[Dataset entries]

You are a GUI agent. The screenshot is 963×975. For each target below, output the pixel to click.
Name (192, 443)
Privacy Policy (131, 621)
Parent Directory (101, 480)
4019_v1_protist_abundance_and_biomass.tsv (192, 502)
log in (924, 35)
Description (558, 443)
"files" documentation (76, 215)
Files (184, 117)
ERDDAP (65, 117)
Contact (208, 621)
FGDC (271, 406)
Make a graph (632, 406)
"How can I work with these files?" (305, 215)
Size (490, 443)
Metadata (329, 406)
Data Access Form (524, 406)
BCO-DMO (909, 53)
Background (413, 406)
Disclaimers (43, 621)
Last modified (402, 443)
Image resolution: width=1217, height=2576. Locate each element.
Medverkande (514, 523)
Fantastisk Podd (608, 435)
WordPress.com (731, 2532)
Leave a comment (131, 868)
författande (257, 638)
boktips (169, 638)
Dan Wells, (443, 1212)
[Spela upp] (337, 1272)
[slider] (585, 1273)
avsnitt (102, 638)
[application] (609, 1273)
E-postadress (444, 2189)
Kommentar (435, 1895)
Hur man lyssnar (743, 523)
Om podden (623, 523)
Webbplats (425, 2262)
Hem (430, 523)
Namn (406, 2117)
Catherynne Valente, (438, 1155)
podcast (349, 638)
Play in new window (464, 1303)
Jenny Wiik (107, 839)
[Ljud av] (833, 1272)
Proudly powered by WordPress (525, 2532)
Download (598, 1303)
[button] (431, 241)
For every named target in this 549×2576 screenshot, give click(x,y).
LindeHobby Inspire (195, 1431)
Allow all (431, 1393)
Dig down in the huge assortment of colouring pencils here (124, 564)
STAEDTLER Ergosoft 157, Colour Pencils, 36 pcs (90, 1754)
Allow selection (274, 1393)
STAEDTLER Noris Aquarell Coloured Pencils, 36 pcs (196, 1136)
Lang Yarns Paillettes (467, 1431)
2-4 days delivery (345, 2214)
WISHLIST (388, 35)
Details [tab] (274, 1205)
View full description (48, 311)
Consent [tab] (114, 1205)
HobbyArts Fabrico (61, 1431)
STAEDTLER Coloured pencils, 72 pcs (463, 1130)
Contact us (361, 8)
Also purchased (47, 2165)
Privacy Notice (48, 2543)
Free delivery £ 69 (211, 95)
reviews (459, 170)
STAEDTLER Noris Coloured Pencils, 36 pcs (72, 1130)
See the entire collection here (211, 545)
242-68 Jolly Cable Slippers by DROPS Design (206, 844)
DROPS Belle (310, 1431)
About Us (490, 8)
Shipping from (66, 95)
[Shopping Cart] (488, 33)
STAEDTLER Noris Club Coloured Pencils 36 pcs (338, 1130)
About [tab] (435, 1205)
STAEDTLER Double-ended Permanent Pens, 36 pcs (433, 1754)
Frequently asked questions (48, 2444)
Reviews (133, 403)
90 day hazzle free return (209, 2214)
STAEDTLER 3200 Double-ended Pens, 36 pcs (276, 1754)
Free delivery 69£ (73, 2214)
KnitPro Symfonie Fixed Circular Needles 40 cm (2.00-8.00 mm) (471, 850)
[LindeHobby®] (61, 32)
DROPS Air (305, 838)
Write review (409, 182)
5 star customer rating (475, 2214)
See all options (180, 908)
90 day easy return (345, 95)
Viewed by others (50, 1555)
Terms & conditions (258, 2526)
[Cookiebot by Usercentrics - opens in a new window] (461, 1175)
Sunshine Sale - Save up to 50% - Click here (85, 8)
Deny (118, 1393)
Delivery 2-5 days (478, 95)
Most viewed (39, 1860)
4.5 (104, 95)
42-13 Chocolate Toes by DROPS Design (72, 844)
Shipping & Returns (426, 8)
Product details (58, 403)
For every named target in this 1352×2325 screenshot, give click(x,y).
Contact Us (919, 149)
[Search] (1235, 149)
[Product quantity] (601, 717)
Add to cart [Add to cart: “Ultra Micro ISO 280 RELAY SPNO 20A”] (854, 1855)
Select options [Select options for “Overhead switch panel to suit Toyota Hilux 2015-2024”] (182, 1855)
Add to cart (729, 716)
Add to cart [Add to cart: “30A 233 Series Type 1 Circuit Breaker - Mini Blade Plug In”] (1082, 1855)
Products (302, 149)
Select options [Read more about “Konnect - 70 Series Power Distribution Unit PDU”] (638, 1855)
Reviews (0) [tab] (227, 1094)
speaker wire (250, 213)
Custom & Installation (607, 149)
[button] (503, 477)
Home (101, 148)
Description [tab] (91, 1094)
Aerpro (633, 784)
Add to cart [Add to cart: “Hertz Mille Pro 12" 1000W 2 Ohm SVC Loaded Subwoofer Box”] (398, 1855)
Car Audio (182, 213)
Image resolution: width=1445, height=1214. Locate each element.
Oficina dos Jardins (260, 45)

** Request **
Update the material above by replacing "Privacy Policy" with "Privacy Statement" wherever it occurs, and leave everything else unchanged.

** Result of the exercise **
You are a GUI agent. The screenshot is 963×975. For each target below, output the pixel to click.
Name (192, 443)
Privacy Statement (131, 621)
Parent Directory (101, 480)
4019_v1_protist_abundance_and_biomass.tsv (192, 502)
log in (924, 35)
Description (558, 443)
"files" documentation (76, 215)
Files (184, 117)
ERDDAP (65, 117)
Contact (208, 621)
FGDC (271, 406)
Make a graph (632, 406)
"How can I work with these files?" (305, 215)
Size (490, 443)
Metadata (329, 406)
Data Access Form (524, 406)
BCO-DMO (909, 53)
Background (413, 406)
Disclaimers (43, 621)
Last modified (402, 443)
Image resolution: width=1217, height=2576. Locate each element.
Medverkande (514, 523)
Fantastisk Podd (608, 435)
WordPress.com (731, 2532)
Leave a comment (131, 868)
författande (257, 638)
boktips (169, 638)
Dan Wells, (443, 1212)
[Spela upp] (337, 1272)
[slider] (585, 1273)
avsnitt (102, 638)
[application] (609, 1273)
E-postadress (444, 2189)
Kommentar (435, 1895)
Hur man lyssnar (743, 523)
Om podden (623, 523)
Webbplats (425, 2262)
Hem (430, 523)
Namn (406, 2117)
Catherynne Valente, (438, 1155)
podcast (349, 638)
Play in new window (464, 1303)
Jenny Wiik (107, 839)
[Ljud av] (833, 1272)
Proudly powered by WordPress (525, 2532)
Download (598, 1303)
[button] (431, 241)
For every named target in this 549×2576 screenshot, give click(x,y).
LindeHobby Inspire (195, 1431)
Allow all (431, 1393)
Dig down in the huge assortment of colouring pencils here (124, 564)
STAEDTLER Ergosoft 157, Colour Pencils, 36 pcs (90, 1754)
Allow selection (274, 1393)
STAEDTLER Noris Aquarell Coloured Pencils, 36 pcs (196, 1136)
Lang Yarns Paillettes (467, 1431)
2-4 days delivery (345, 2214)
WISHLIST (388, 35)
Details [tab] (274, 1205)
View full description (48, 311)
Consent [tab] (114, 1205)
HobbyArts Fabrico (61, 1431)
STAEDTLER Coloured pencils, 72 pcs (463, 1130)
Contact us (361, 8)
Also purchased (47, 2165)
Privacy Notice (48, 2543)
Free delivery £ 69 (211, 95)
reviews (459, 170)
STAEDTLER Noris Coloured Pencils, 36 pcs (72, 1130)
See the entire collection here (211, 545)
242-68 Jolly Cable Slippers by DROPS Design (206, 844)
DROPS Belle (310, 1431)
About Us (490, 8)
Shipping from (66, 95)
[Shopping Cart] (488, 33)
STAEDTLER Noris Club Coloured Pencils 36 pcs (338, 1130)
About [tab] (435, 1205)
STAEDTLER Double-ended Permanent Pens, 36 pcs (433, 1754)
Frequently asked questions (48, 2444)
Reviews (133, 403)
90 day hazzle free return (209, 2214)
STAEDTLER 3200 Double-ended Pens, 36 pcs (276, 1754)
Free delivery 69£ (73, 2214)
KnitPro Symfonie Fixed Circular Needles 40 cm (2.00-8.00 mm) (471, 850)
[LindeHobby®] (61, 32)
DROPS Air (305, 838)
Write review (409, 182)
5 star customer rating (475, 2214)
See all options (180, 908)
90 day easy return (345, 95)
Viewed by others (50, 1555)
Terms & conditions (258, 2526)
[Cookiebot by Usercentrics - opens in a new window] (461, 1175)
Sunshine Sale - Save up to 50% - Click here (85, 8)
Deny (118, 1393)
Delivery 2-5 days (478, 95)
Most viewed (39, 1860)
4.5 (104, 95)
42-13 Chocolate Toes by DROPS Design (72, 844)
Shipping & Returns (426, 8)
Product details (58, 403)
For every named target in this 1352×2325 screenshot, give click(x,y).
Contact Us (919, 149)
[Search] (1235, 149)
[Product quantity] (601, 717)
Add to cart [Add to cart: “Ultra Micro ISO 280 RELAY SPNO 20A”] (854, 1855)
Select options [Select options for “Overhead switch panel to suit Toyota Hilux 2015-2024”] (182, 1855)
Add to cart (729, 716)
Add to cart [Add to cart: “30A 233 Series Type 1 Circuit Breaker - Mini Blade Plug In”] (1082, 1855)
Products (302, 149)
Select options [Read more about “Konnect - 70 Series Power Distribution Unit PDU”] (638, 1855)
Reviews (0) [tab] (227, 1094)
speaker wire (250, 213)
Custom & Installation (607, 149)
[button] (503, 477)
Home (101, 148)
Description [tab] (91, 1094)
Aerpro (633, 784)
Add to cart [Add to cart: “Hertz Mille Pro 12" 1000W 2 Ohm SVC Loaded Subwoofer Box”] (398, 1855)
Car Audio (182, 213)
Image resolution: width=1445, height=1214. Locate each element.
Oficina dos Jardins (260, 45)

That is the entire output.